Friday, June 29, 2012

Truth comes in a distant fourth in the Republican message hierarchy.

And how about that mandate that’s at the center of the frothing Tea Party rage? This “radical” initiative was introduced in 1993 by Republican Senator John Chaffey of Rhode Island as a means to undercut the employer mandate central to Hillary Clinton’s infamous health care proposal. Shifting the burden of responsibility from business to individuals proved to be such a popular conservative position that Mitt Romney made it the centerpiece of his Massachusetts healthcare reform bill. Rationally, Democrats assumed that Republicans would never attack their own idea. However, ever attuned to the power of language, Republicans made the "mandate" sound even scarier than a small tax applied to a few bad seeds. 

Now that that the Court has ruled that mandate is the semantic equivalent to tax, the questions seem endless. Can we expect “no-tax Norquist” to withdraw support from the Republican presidential candidate who effectively raised taxes on Massachusetts residents when he signed RomenyCare into law? And was Romney lying to his constituents then, as Sarah Palin claimed that Obama is now in her tweeted responseto the ruling?
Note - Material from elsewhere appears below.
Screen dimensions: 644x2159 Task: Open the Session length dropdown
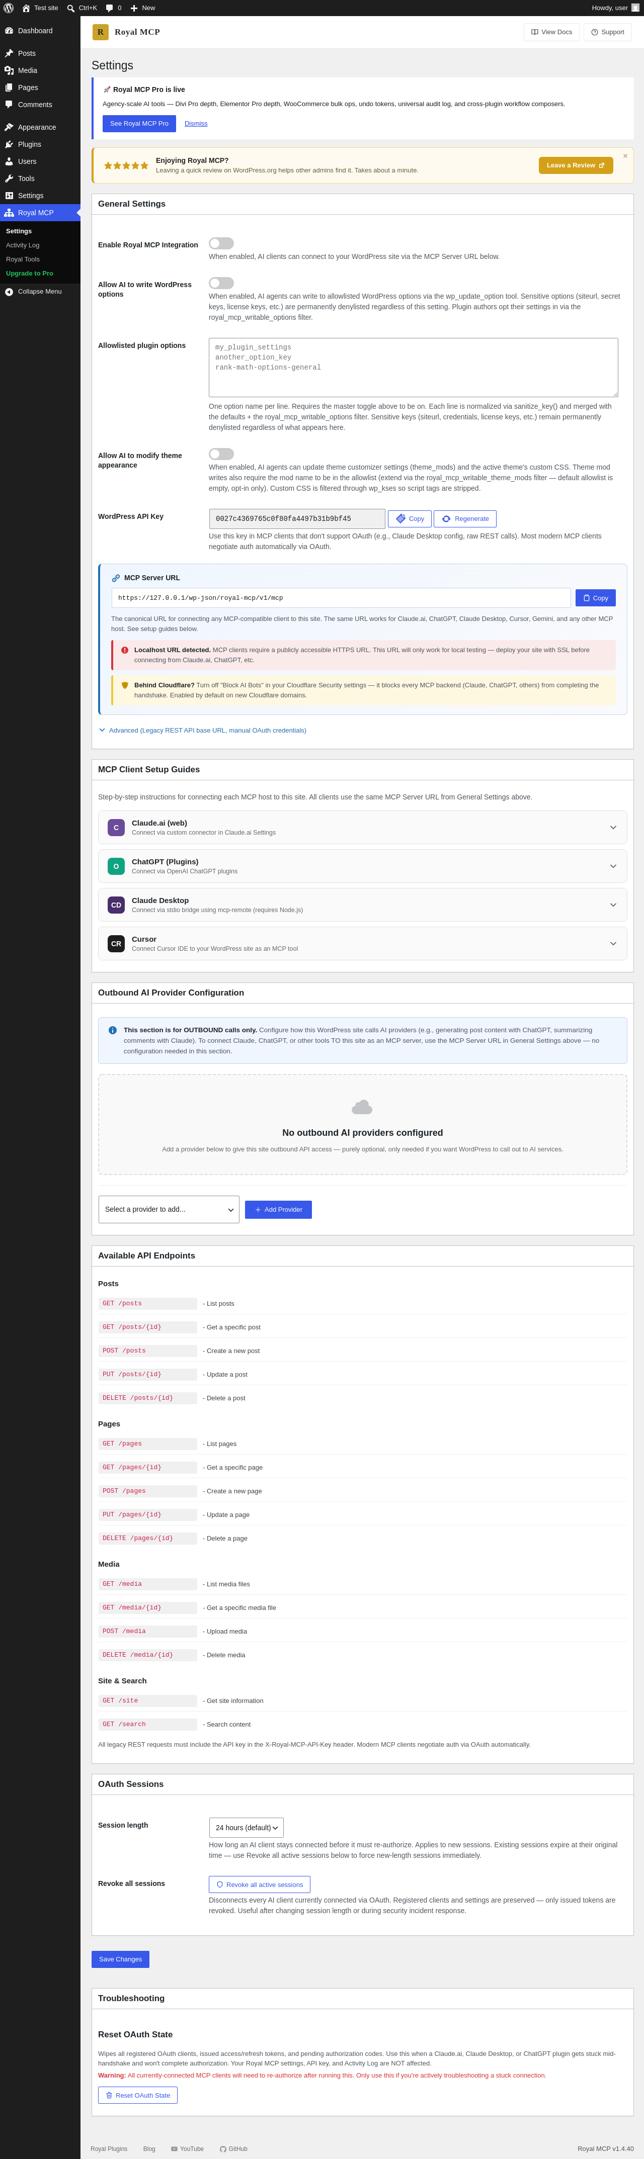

@SarahPalinUSA: Obama lied to the American people. Again. He said it wasn’t a tax. Obama lies; freedom dies.

It’s worth noting here that what their side lacks in originality, they make up for in brevity, lyricism and consistency. Truth comes in a distant fourth in the Republican message hierarchy.

But this whole linguistic rabbit hole we find ourselves at the bottom of raises the question: why not just call the whole thing what it is? Given how much Americans tend to love tax breaks and how relatively few “free-riders” there are who would incur unsubsidized new taxes under Obamacare, what political cost calculation led to all the talk of a mandate and a commerce clause in the first place?

The answer lies in a decades-long war on taxes that has left Democrats paralyzed when faced with an advantageous opportunity to reclaim the term. Conservatives, well aware of their victory in this strategic front of the language war, use the weaponized word prodigiously. In 2009, a Democratic-backed (but really quite conservative) market mechanism to put a price on carbon and begin the slow process of mitigating the disastrous impacts of climate change was killed in Congress after being labelled “cap-and-tax.” Never mind that even more taxpayer dollars are going to fight unprecedented forest fires in Colorado or biblical-scale floods in Minnesota, both obvious effects of record heat and shifting weather patterns.

The full frontal assault on taxes was birthed by conservatives with an agenda to squeeze the life out of popular social spending initiatives in the latter part of the last century. Given how normative taxes were in American culture, the intellectual architects of the “Starve the Beast” strategy saw no way to force spending cuts without a high-profile campaign to destroy the funding mechanism. The fact that the Federal Treasury would be collateral damage was of no concern to these men, and any political consequence for an incoming Democratic administration was icing on the cake. George W. Bush’s deficit spending and casino style regulatory approach drove the American economy straight off a cliff after systematically dismantling the rescue squads. The subsequent mess is one that Republicans have delighted in watching Obama try to clean up, a task made even more impossible by Republicans who would rather see the economy destroyed than vote for an increase in tax revenue, even—or especially—on the country’s wealthy.

But the impacts of this scorched-earth campaign are ominously visible not only in a policy agenda skewed towards the 1 percent but also in newly embedded cultural norms. When fire services were rendered optional in rural Tennessee as a way to curb spending in 2011, many residents opted out. After all, who ever believes that their house will burn until the sparks start flying? But in at least two heart-breaking instances, firefighters were forced to sit by and watch as peoples’ homes burned to the ground because of unpaid fees. The parallels are strikingly similar to the conservative outcry against the healthcare mandate, without which we would be forced to sit idly by while people suffer. As I wrote last week here, Justice Scalia’s endorsement of the “let them die” faction of the tea party in the healthcare hearings gave judicial credibility to a fundamentally anti-American posture of indifference—a position reinforced by his dissenting opinion this morning. Do we really want to embrace an America where we watch our neighbors’ lives go up in flames?

Given all of this, the irony of this much-reviled three letter word offering a parachute for a plummeting healthcare initiative is not lost on this progressive. As millions sleep easier tonight as a result of this ruling, it’s important to remember a few lessons as we forge ahead: Obama didn’t kill your granny, freedom is not actually dead and constitutionally protected taxes can—and often do— create a stronger America. That may be language actually worth fighting for.